## Start Records provided

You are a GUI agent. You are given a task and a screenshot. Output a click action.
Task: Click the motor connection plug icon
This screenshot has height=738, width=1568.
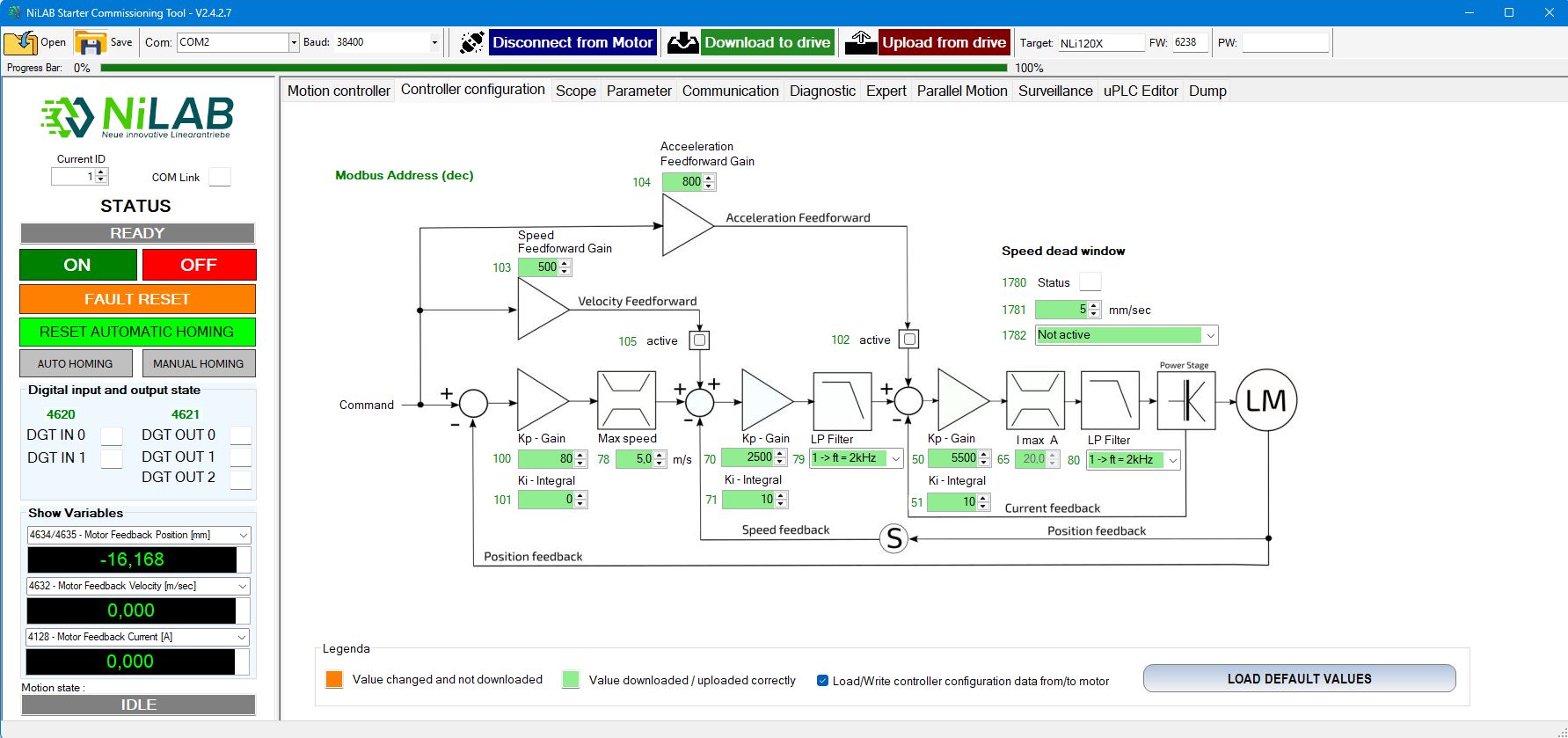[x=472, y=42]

## End Records provided
## Start Records provided

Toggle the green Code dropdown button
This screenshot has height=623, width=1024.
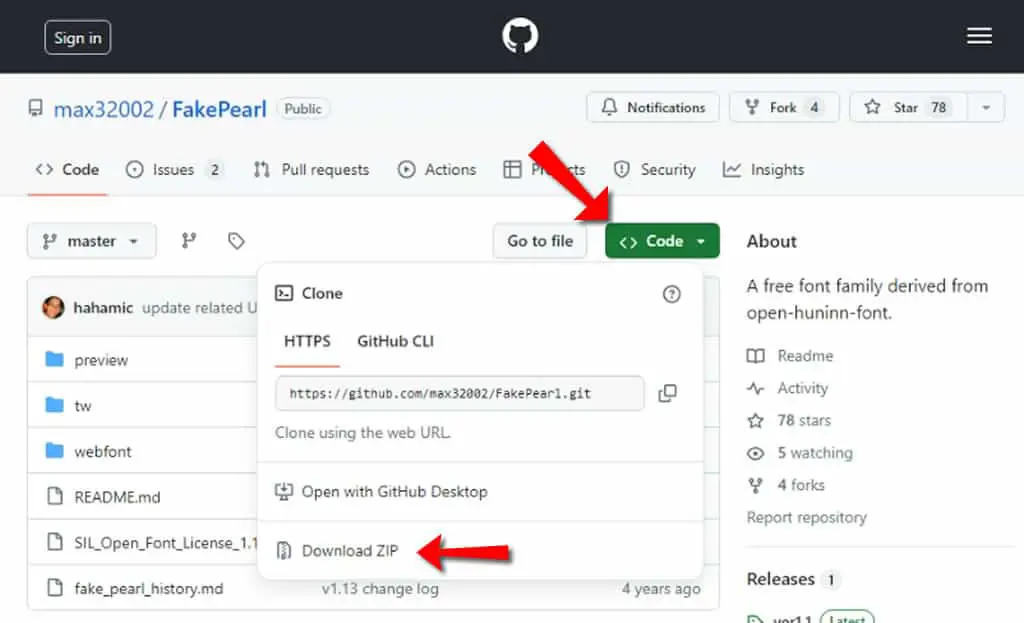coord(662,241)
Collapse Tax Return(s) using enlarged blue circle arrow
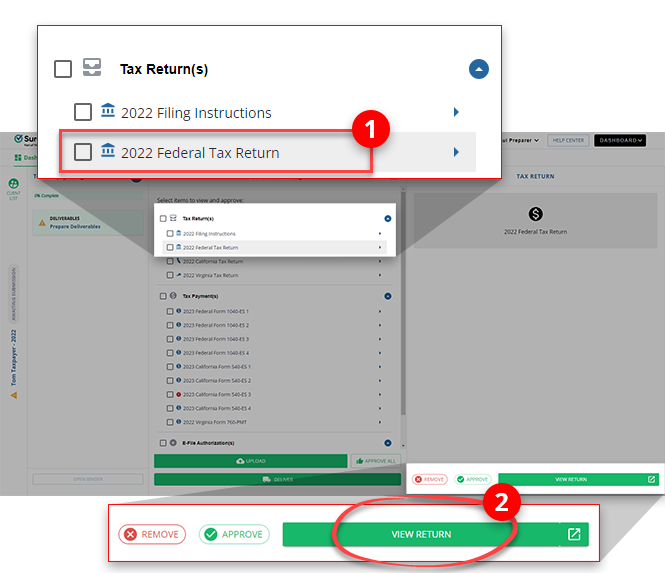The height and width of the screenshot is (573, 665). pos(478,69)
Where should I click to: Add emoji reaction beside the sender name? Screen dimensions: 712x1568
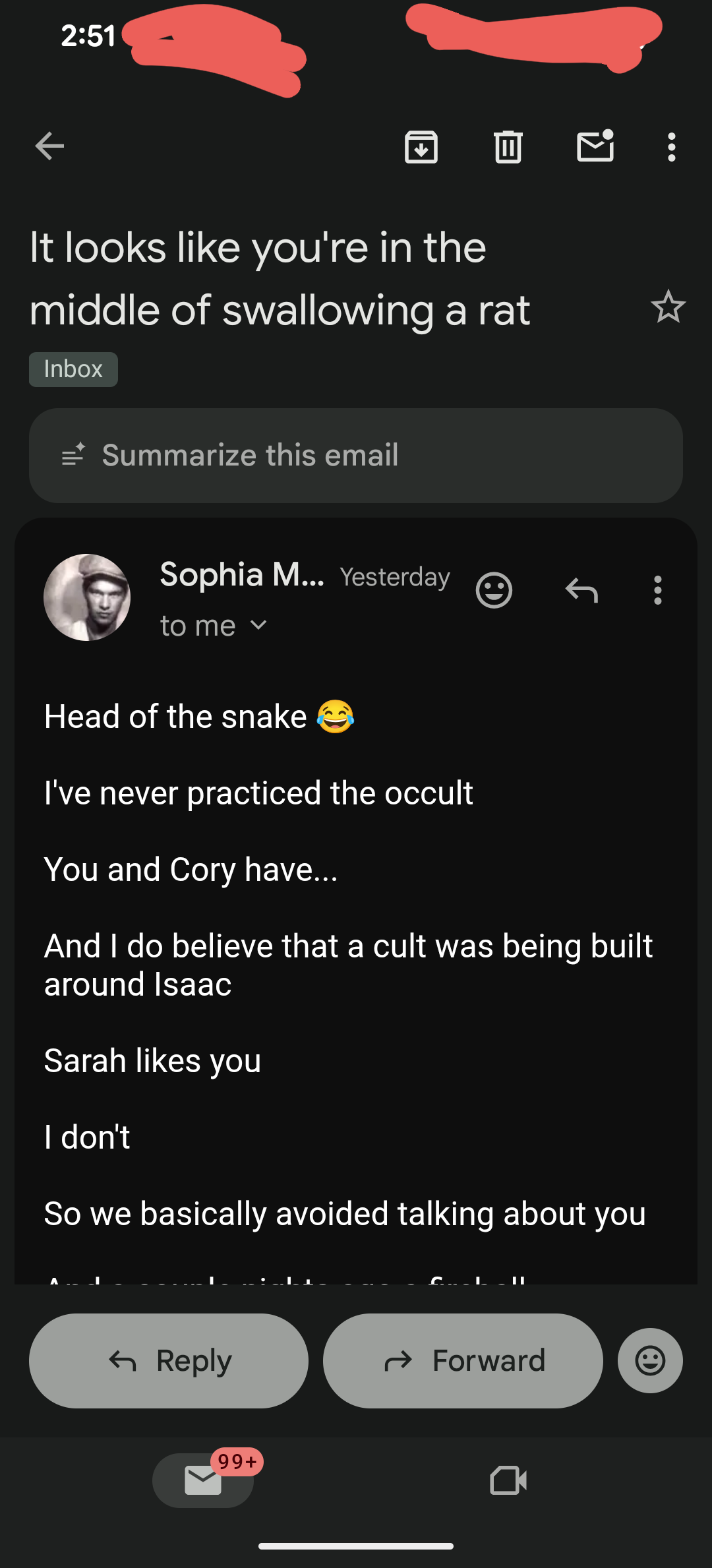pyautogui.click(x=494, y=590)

## End Records provided
## Start Records provided

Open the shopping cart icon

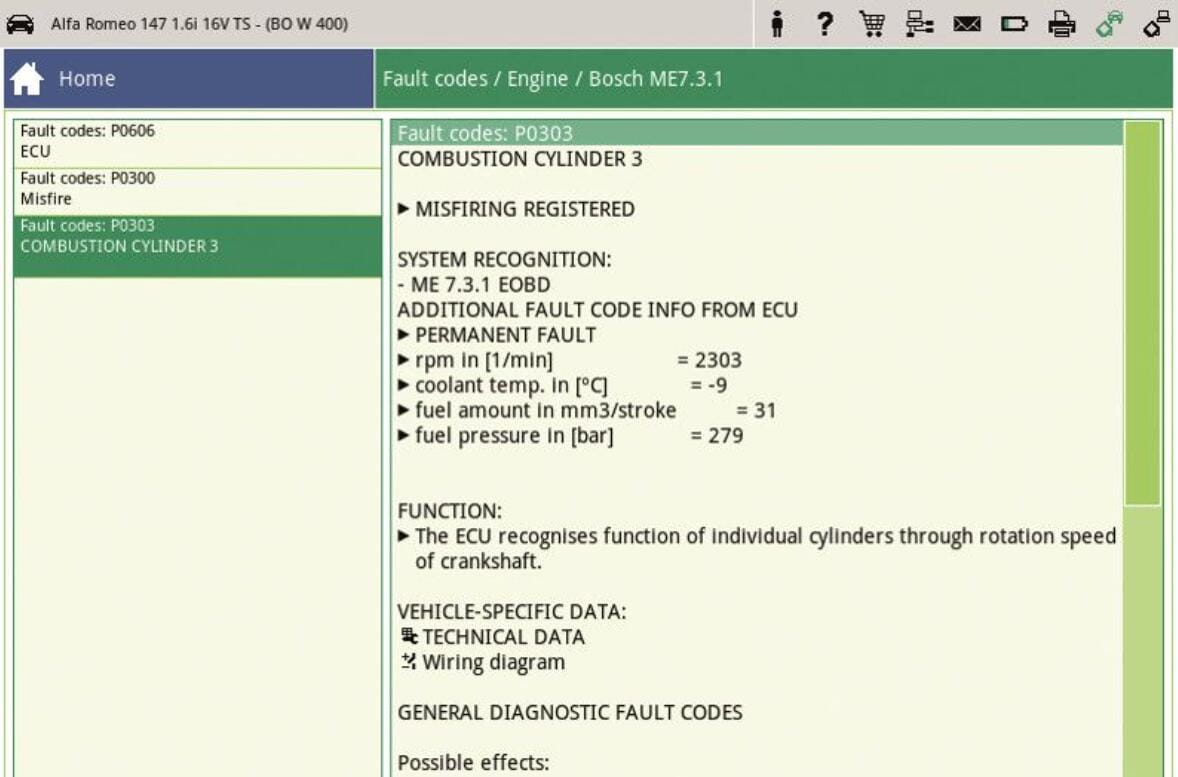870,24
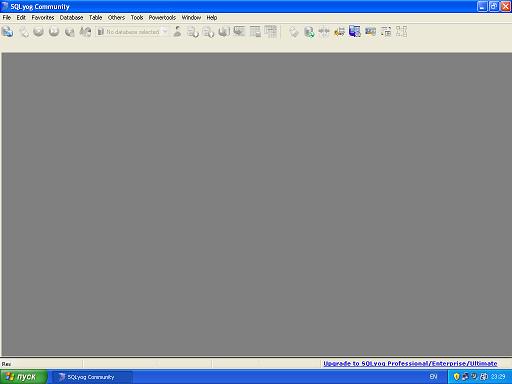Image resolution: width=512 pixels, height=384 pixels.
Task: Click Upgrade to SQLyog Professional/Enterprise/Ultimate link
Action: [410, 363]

## End Records provided

__What you have to do__. List the data as a numbered list, omitting blank lines and pictures: begin at the line that has "Toggle the green Code dropdown button" and stop after the line that has "pyautogui.click(x=494, y=590)".

__Answer to the exercise__.
1. Toggle the green Code dropdown button
2. This screenshot has height=623, width=1024.
3. coord(662,241)
4. Collapse Tax Return(s) using enlarged blue circle arrow
5. The height and width of the screenshot is (573, 665). pos(478,69)
6. Where should I click to: Add emoji reaction beside the sender name? Screen dimensions: 712x1568
7. pyautogui.click(x=494, y=590)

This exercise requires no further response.